* _What is required_
Could you retype the entries exactly as they are?

# # # # # # #

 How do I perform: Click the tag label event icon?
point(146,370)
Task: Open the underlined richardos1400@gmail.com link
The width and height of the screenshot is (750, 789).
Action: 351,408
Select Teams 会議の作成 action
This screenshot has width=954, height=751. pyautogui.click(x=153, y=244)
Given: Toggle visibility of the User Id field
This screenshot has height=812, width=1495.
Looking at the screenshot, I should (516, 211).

# # # # # # #

* _Result for this task_
 How do I perform: Click the tag label event icon?
point(146,370)
Task: Open the underlined richardos1400@gmail.com link
The width and height of the screenshot is (750, 789).
Action: 351,408
Select Teams 会議の作成 action
This screenshot has width=954, height=751. pyautogui.click(x=153, y=244)
Given: Toggle visibility of the User Id field
This screenshot has height=812, width=1495.
Looking at the screenshot, I should (516, 211).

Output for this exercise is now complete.